Staff Security Engineer, Product Security

Requirements:

• 5+ years of relevant hands-on experience in product and application security.
• 5+ years of experience and proficiency in secure coding practices, application security testing (SAST, DAST), threat modeling, and vulnerability assessment.
• Experience in one or more languages like Python, Go, Java, or JavaScript, required for automation and code review.
• Familiarity with security tools like Burp Suite, Nessus, and tools for CI/CD automation.
• Strong communication, collaboration, and problem-solving skills, with the ability to influence and guide cross-functional teams.
• Formal credentials are great, but real-world experience, curiosity, passion, and a builder’s mindset matter more.

What You'll Be Doing:

• Safeguard millions of users by embedding security into Firefox, Mozilla VPN, and other mission-critical products.
• Ensure software products are secure by embedding security into the full Software Development Life Cycle (SDLC).
• Anticipate, prioritize, and mitigate risks through proactive threat modeling, security assessments, security testing, and automation.
• Perform security code reviews.
• Lead penetration testing on web, mobile, and embedded applications, then guide remediation efforts.
• Develop and maintain automated security tests within CI/CD pipelines to catch vulnerabilities early.
• Partner with engineers to integrate security throughout the software development lifecycle—not as an afterthought, but as a core design principle.

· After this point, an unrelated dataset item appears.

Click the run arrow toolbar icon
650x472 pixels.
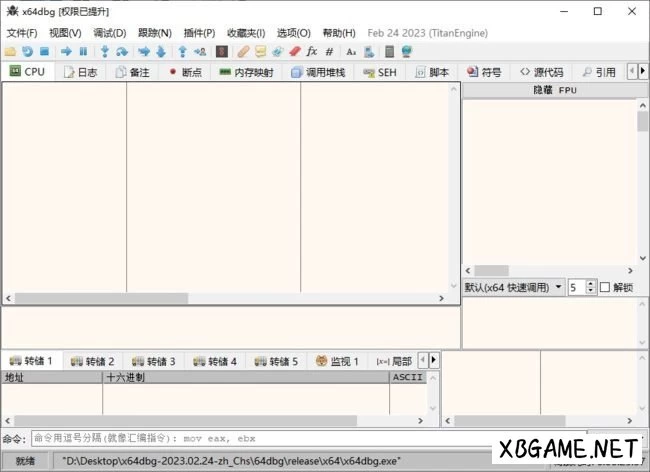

Provide security guidance, develop secure solutions, and facilitate secure releases.
• Help define and enforce security policies and provide security guidance to development teams.
• Help shape Mozilla's security culture through collaboration, guidance, and education.

Perks and Benefits:

• Generous performance-based bonus plans to all eligible employees - we share in our success as one team.
• Rich medical, dental, and vision coverage.
• Generous retirement contributions with 100% immediate vesting (regardless of whether you contribute).
• Quarterly all-company wellness days where everyone takes a pause together.
• Country-specific holidays plus a day off for your birthday.
• One-time home office stipend.
• Annual professional development budget.
• Quarterly well-being stipend.
• Considerable paid parental leave.
• Employee referral bonus program.
• Other benefits (life/AD&D, disability, EAP, etc. - varies by country).